━━━━━ AVAILABLE RECORDS ━━━━━

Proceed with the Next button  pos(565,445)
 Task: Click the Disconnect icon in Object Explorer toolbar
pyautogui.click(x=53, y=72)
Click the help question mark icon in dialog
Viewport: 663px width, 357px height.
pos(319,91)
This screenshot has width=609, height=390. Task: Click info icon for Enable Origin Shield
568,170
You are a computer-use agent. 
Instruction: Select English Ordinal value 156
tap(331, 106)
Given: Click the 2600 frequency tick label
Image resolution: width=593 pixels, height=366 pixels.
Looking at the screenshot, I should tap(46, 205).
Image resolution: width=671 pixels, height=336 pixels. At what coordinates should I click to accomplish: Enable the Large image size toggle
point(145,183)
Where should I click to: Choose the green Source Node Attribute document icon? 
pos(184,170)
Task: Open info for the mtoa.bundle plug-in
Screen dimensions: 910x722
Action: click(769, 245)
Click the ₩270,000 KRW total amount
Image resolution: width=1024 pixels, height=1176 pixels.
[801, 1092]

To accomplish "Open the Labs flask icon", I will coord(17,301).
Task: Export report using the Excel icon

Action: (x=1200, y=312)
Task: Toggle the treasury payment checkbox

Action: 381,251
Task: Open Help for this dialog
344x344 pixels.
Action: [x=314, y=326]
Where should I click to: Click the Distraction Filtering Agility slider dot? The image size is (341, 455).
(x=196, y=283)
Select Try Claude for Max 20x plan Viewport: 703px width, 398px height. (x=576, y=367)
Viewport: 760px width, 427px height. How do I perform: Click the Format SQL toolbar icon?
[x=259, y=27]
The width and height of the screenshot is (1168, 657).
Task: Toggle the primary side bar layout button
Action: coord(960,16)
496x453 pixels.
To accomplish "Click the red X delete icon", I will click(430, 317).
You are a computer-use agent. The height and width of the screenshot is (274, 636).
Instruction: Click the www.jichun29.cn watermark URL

━━━━━

### WHAT THE TASK ASKS
Report each line in the data above that holds the word "Open" by copying it.

### RESPONSE
Task: Open info for the mtoa.bundle plug-in
To accomplish "Open the Labs flask icon", I will coord(17,301).
Task: Open Help for this dialog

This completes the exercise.